» SELECTED EXCERPT:
⟨

In [None]:
from datascience import *
import numpy as np

%matplotlib inline
import matplotlib.pyplot as plots
plots.style.use('fivethirtyeight')
import warnings
warnings.simplefilter(action='ignore',category=np.VisibleDeprecationWarning)

# Lecture 11 #

### Picking up where we left off last time
How could we take sex of the child into account when making predictions? 
Does that lead to smaller errors?

In [None]:
# Read in data again and redefine variables and functions we used last time
families = Table.read_table('family_heights.csv')
parent_avgs = (families.column('father') + families.column('mother'))/2
def difference(x, y):
    return x - y
heights = Table().with_columns(
    'Parent Average', parent_avgs,
    'Child', families.column('child'),
    'Sex', families.column('sex')
)
heights

In [None]:
def predict_smarter(h, s):
    nearby = heights...
    nearby_same_sex = nearby...
    return np.average(nearby_same_sex.column('Child'))

In [None]:
predict_smarter(68, 'female')

In [None]:
predict_smarter(68, 'male')

In [None]:
smarter_predicted_heights = heights.apply(predict_smarter, 'Parent Average', 'Sex')
heights = heights.with_column('Smarter Prediction', smarter_predicted_heights)
heights

In [None]:
smarter_pred_errs = heights.apply(difference, 'Child', 'Smarter Prediction')
heights = heights.with_column('Smarter Errors', smarter_pred_errs)
heights

In [None]:
heights.hist('Smarter Errors', group='Sex')

## Lists

In [None]:
[1, 5, 'hello', 5.0, make_array(1,2,3)]

### Rows from lists

In [None]:
drinks = Table(['Drink', 'Cafe', 'Price'])
drinks

In [None]:
drinks = drinks.with_rows([
    ['Milk Tea', 'Asha', 5.5],
    ['Espresso', 'Strada',  1.75],
    ['Latte',    'Strada',  3.25],
    ['Espresso', "FSM",   2]
])
drinks

## Grouping by One Column ##

In [None]:
cones = Table.read_table('cones.csv').drop('Color')
cones

In [None]:
cones.group('Flavor')

In [None]:
cones.group('Flavor', np.average)

In [None]:
cones.group('Flavor', min)

## Grouping By One Column: Welcome Survey ##

In [None]:
survey = Table.read_table('welcome_survey_fa23.csv')
survey.show(3)
def remove_plus(string):
    return string.strip(' or more')
survey = survey.with_columns('Number of textees',survey.apply(remove_plus,'Number of textees').astype(int))
survey = survey.where('Handedness',are.not_equal_to('nan'))

In [None]:
survey.hist('Extroversion',bins = np.arange(0,11,1))

In [None]:
survey.group('Extroversion')

In [None]:
by_extra = survey.group('Extroversion', np.average)
by_extra

In [None]:
by_extra.plot('Extroversion', 'Number of textees average')

⟩

» DIRECTION 1: In the lecture notebook, which CSV file is read to build the cones table?

» Data entries:
⟨

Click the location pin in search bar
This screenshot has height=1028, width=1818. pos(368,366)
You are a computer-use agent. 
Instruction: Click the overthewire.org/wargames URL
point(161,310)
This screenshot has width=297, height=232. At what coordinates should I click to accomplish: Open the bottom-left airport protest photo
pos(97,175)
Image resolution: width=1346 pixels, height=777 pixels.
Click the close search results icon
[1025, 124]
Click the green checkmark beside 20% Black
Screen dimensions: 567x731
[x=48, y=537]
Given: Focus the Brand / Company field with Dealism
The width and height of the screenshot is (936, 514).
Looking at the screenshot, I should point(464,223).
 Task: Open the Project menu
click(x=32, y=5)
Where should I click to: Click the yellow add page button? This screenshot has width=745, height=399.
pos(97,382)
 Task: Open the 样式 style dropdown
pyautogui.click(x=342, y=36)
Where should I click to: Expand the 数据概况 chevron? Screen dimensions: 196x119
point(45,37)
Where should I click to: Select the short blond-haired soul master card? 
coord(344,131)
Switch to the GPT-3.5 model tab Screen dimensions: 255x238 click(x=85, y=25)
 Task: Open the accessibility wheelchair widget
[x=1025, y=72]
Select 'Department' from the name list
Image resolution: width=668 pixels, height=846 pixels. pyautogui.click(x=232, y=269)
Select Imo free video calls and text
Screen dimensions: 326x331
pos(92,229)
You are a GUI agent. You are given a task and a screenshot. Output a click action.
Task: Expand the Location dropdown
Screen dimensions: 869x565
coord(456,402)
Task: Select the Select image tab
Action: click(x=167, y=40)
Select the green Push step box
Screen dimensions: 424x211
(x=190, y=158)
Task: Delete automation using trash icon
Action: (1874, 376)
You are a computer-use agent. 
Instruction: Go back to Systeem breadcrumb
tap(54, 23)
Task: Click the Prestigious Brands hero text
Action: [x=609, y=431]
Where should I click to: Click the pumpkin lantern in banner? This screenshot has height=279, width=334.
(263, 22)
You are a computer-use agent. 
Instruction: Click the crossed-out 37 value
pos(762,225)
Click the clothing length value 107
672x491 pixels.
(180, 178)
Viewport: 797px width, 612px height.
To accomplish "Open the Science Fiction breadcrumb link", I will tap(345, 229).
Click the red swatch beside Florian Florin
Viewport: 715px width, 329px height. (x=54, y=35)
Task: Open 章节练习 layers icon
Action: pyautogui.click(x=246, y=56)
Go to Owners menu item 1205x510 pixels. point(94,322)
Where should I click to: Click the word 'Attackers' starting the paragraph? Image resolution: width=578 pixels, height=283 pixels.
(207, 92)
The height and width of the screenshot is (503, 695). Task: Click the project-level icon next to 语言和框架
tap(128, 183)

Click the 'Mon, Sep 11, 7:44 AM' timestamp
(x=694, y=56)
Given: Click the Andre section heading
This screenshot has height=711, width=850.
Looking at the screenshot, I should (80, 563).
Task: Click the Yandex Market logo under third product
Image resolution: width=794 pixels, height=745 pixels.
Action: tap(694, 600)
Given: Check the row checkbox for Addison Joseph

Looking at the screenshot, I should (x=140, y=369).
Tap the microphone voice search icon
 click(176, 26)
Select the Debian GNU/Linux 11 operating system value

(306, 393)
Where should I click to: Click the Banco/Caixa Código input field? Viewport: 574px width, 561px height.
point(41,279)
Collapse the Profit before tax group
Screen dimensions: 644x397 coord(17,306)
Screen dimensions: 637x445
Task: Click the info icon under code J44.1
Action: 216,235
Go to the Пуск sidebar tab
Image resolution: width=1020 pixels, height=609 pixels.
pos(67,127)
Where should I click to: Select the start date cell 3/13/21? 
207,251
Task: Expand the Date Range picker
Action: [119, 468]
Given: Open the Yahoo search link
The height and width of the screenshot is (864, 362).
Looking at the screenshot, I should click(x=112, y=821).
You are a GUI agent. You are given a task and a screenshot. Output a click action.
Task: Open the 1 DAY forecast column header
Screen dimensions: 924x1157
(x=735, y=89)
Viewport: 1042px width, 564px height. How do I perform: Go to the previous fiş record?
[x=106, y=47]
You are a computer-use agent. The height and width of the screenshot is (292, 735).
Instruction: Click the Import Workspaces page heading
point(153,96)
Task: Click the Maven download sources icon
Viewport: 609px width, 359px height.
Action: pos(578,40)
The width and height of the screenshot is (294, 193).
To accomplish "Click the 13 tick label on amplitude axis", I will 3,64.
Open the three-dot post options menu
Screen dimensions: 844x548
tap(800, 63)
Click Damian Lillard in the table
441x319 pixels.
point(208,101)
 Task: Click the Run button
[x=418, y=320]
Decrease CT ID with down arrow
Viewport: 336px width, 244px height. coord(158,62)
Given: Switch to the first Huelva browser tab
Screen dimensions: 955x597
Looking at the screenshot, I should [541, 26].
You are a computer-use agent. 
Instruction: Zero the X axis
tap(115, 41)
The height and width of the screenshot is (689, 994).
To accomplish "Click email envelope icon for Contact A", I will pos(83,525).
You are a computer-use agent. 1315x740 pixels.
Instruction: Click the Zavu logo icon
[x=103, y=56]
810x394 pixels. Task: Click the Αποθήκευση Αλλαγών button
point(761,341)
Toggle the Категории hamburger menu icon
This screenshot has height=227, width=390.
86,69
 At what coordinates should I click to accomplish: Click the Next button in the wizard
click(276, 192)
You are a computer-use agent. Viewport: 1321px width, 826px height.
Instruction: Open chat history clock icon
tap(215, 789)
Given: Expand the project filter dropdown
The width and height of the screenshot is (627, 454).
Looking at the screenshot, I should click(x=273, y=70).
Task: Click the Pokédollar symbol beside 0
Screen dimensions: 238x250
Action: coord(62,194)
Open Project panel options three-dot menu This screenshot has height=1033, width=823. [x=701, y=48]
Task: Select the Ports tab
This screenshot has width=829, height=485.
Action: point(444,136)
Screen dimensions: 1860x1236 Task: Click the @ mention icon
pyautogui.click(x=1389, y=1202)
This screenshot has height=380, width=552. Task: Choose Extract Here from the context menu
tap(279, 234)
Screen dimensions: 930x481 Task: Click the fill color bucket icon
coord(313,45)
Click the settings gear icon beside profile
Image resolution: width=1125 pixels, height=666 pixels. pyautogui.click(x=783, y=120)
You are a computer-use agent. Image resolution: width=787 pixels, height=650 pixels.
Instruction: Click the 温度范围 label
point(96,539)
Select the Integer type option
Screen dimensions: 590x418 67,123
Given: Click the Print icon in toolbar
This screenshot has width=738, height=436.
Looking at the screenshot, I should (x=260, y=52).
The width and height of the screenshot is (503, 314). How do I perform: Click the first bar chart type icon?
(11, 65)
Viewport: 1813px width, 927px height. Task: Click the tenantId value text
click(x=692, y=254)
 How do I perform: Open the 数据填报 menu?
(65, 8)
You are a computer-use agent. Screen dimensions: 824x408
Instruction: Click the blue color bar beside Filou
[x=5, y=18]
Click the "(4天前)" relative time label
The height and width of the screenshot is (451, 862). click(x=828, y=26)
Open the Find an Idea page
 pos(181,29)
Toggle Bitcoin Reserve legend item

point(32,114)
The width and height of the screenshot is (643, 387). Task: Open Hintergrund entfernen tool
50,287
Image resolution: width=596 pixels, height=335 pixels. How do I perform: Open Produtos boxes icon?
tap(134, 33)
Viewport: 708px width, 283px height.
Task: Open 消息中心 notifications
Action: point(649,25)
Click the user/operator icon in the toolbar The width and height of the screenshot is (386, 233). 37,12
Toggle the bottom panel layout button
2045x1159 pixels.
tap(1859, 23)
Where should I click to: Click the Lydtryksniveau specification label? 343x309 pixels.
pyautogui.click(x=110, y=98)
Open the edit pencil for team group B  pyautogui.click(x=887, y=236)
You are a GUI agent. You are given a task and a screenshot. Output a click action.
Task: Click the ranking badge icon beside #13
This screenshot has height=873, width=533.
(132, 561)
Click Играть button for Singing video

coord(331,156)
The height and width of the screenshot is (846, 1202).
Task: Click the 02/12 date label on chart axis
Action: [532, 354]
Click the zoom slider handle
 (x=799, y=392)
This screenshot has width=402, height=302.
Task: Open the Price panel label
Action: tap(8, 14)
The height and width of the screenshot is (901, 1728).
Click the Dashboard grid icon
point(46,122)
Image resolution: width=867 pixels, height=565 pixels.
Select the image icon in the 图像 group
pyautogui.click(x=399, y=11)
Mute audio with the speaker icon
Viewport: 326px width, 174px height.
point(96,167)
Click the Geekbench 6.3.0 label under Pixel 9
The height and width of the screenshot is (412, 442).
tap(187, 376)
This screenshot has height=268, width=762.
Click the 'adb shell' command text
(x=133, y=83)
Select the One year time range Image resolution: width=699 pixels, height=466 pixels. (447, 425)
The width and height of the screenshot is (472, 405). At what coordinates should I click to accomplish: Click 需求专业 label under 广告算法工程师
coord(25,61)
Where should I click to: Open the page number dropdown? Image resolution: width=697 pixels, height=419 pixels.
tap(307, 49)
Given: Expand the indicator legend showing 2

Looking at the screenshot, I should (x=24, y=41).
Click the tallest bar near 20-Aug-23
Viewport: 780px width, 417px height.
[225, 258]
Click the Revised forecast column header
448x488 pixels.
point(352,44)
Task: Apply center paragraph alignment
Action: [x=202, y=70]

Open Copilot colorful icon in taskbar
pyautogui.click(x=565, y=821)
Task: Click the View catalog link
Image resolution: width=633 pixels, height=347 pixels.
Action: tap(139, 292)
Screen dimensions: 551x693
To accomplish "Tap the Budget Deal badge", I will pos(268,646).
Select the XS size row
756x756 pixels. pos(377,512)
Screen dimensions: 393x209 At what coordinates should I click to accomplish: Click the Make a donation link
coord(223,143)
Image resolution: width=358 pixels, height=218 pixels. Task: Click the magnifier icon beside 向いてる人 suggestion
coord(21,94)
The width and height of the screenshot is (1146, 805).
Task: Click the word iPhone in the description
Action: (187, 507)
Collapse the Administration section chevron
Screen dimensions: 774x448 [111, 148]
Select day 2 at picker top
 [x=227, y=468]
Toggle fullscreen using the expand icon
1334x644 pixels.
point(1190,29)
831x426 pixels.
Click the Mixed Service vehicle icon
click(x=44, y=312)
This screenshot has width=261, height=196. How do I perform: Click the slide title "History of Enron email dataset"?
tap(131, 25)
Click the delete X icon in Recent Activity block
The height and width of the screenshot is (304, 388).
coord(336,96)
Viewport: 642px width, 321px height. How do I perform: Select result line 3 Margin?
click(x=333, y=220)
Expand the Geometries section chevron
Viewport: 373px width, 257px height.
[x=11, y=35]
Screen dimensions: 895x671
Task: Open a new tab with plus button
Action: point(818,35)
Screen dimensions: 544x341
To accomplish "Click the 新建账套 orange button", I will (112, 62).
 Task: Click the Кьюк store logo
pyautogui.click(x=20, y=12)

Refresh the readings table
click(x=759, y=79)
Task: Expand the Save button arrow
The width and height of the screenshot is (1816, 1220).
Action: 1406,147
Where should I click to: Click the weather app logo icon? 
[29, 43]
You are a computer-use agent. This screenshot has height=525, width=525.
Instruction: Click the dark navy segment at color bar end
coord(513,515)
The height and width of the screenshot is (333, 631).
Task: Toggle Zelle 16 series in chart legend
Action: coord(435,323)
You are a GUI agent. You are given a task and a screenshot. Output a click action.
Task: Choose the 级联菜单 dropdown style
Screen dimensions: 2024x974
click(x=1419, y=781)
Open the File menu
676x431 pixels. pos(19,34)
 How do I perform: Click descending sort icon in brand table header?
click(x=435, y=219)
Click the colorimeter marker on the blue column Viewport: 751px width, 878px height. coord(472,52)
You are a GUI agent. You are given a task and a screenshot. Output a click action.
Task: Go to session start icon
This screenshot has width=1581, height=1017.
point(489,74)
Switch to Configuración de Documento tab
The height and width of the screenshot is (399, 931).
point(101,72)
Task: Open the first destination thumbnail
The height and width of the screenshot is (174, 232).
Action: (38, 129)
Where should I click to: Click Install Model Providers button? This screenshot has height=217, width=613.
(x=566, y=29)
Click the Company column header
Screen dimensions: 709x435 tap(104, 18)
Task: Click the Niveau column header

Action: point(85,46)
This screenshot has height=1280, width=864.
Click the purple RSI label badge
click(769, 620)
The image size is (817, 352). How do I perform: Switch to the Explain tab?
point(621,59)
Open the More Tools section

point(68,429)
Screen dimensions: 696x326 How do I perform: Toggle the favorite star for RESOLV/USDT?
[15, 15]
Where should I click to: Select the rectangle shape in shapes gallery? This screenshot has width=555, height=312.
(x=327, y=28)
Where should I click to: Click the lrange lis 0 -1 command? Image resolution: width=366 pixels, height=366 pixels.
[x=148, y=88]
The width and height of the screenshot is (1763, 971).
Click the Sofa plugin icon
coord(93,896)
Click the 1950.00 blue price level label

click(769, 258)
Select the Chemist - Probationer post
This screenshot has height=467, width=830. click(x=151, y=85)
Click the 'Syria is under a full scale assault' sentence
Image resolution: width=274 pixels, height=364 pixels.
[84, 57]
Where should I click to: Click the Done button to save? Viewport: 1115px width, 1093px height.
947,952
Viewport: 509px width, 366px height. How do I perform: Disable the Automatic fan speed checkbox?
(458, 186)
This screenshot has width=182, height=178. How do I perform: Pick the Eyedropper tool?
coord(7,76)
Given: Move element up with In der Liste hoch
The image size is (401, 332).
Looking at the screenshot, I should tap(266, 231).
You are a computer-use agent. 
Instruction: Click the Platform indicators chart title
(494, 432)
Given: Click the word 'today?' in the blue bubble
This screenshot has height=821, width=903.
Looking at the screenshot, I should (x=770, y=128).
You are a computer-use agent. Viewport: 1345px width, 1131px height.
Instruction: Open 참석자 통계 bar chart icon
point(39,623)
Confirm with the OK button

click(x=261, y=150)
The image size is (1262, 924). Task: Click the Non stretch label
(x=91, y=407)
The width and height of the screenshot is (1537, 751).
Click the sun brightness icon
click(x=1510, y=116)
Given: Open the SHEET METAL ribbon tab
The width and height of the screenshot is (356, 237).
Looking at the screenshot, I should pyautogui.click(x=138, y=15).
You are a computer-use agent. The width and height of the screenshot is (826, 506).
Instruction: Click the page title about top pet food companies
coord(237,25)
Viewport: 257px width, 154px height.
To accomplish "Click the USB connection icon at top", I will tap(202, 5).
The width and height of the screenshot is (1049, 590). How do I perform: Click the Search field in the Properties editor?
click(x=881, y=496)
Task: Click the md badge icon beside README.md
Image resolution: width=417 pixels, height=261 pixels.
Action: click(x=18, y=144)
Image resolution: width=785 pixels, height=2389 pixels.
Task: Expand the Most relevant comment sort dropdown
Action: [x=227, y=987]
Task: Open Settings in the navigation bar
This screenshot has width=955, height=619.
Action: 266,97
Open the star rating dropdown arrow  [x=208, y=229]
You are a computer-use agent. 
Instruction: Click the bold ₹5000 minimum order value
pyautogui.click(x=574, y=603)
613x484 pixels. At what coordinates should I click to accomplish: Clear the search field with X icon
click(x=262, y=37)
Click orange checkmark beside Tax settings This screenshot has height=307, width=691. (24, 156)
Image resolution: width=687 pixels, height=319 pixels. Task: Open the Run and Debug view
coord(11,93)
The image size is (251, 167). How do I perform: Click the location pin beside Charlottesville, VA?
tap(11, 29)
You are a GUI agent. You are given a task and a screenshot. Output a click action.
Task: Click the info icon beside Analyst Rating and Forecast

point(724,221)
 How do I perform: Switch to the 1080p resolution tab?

⟩

» DIRECTION 2: Rename "search" to "lookup" in everything from the first of the records down to the line containing "[1025, 124]", inclusive, and give those lines back with nothing else changed.

» FINAL RESULT 1: cones.csv

» FINAL RESULT 2:
Click the location pin in lookup bar
This screenshot has height=1028, width=1818. pos(368,366)
You are a computer-use agent. 
Instruction: Click the overthewire.org/wargames URL
point(161,310)
This screenshot has width=297, height=232. At what coordinates should I click to accomplish: Open the bottom-left airport protest photo
pos(97,175)
Image resolution: width=1346 pixels, height=777 pixels.
Click the close lookup results icon
[1025, 124]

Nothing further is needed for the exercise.